Germaine had begun to make faint sounds, whimpering, gasping, as she pushed herself backward on the grass. The boy, peering at her, stood very still for a long moment, the kitten crushed against his chest, and then said, “Get her out of here! I don’t want no baby here! I don’t want no bawling baby here!”
Yolande picked Germaine up to comfort her, and Christabel hurried to crouch behind them. Her bare legs streamed water and her teeth had begun to chatter.
“D’you hear what I said, you!—you there!” the boy said to Christabel. “Take that baby and get the hell out of here! I don’t want no goddamn bawling baby here! Or I’m going to do this to all of you,” he said, making a sudden gesture as if he were twisting the kitten’s head off. When the girls screamed he grinned at them, and showed that the kitten was untouched, but made the gesture again, his hand cupped about its head—and again the girls screamed, and Germaine began to shriek. He laughed at their distress, but a moment later was irritated by it, and said, raising his voice to be heard over the baby’s terrified wails, “You’re making me mad! You don’t want to make me mad! Yolande Bellefleur, you don’t want to make Johnny mad ’cause I know your name and I know how to get you—Yolande Bellefleur, Yolande Bellefleur—you want something nice to stuff your pussy with? Better shut up that baby—”
But the baby continued to cry. And Christabel, crouched behind Yolande, had to press her hand against her mouth to keep from sobbing.
“I can’t stand no bawling,” the boy said. “Y’want me to do this to you all—” Again he made the twisting gesture; but this time he did twist the kitten’s head. It made a single hideous ear-piercing cry and must have slashed his hands with its claws, for he swore, and threw it out into the creek as lightly as he might have thrown a stone: it sank into the swift-flowing current in the center, a small hurtling scrap of orange, sinking immediately from sight. It had all taken place so quickly the girls could not grasp what had happened. This terrible boy had wrung the kitten’s neck, he had thrown it into the creek. . . . And what was he saying about the baby, taking the baby away, what did he want with Yolande. . . . !

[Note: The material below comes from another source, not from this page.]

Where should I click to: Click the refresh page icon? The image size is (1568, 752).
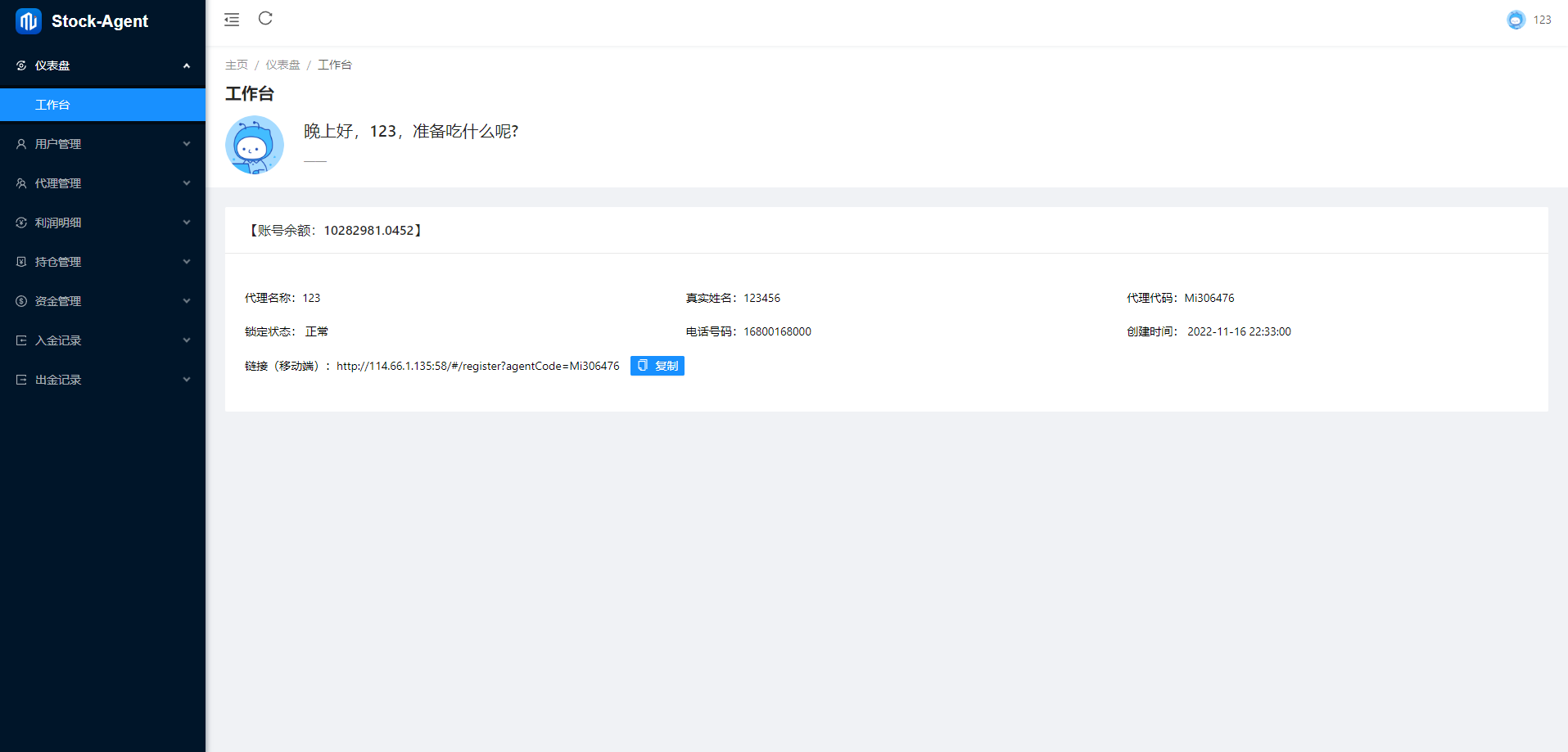[x=265, y=19]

“We could go swimming. Or we could go over there,” the boy said, indicating with a jerk of his head an abandoned barn on a rise nearby. “Just you and me, Yolande. I don’t want none of them others. . . . Y’want me to twist all your heads off? Eh? Better stop bawling!”

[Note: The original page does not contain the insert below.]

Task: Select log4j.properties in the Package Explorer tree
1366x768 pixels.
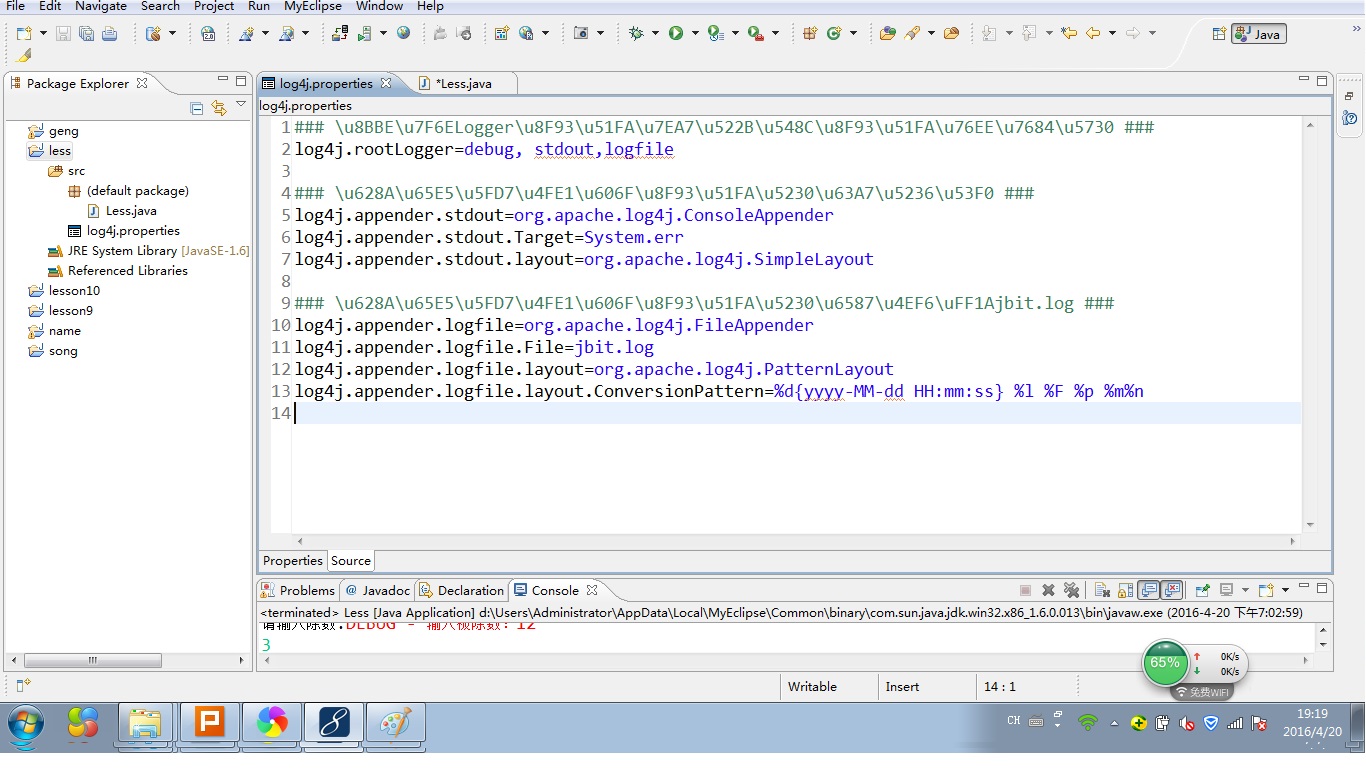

Clearly he too was frightened. His young voice rose and fell with anguish, with daring, with an inarticulate rage; in his impatience he danced about, stomping, bringing the heel of his boot down hard near the girls’ feet, as if he were teasing a dog. He touched Yolande’s hair. His fingers closed in her hair. A kind of radiance broke across his face—his ugly smile faded—he simply stared at her. After a long moment he said, in a low, broken voice: “. . . that barn over there . . . just you and me . . . just for a few minutes. . . . Yolande. . . . Yolande Bellefleur. . . . Just for a few minutes. . . .”
“Barn! What barn! Where is there a barn . . .” Yolande whispered.
The boy pointed.
She laughed, turning, shading her eyes. There was a barn nearby. One of the old hop-curing barns. It was badly rotted now, on the brink of collapse: moss of a bright lurid green grew on the sagging roof; even a few tiny maples nested there. “Oh, there. . . . That . . . ” Yolande said.
He tugged at her hair. Hard. Then a little harder. He did his angry dance-step again, nudging Yolande’s foot. And nudging her with his knee. Like a puppet she did not resist: she did not even cry out when his fingers yanked her hair.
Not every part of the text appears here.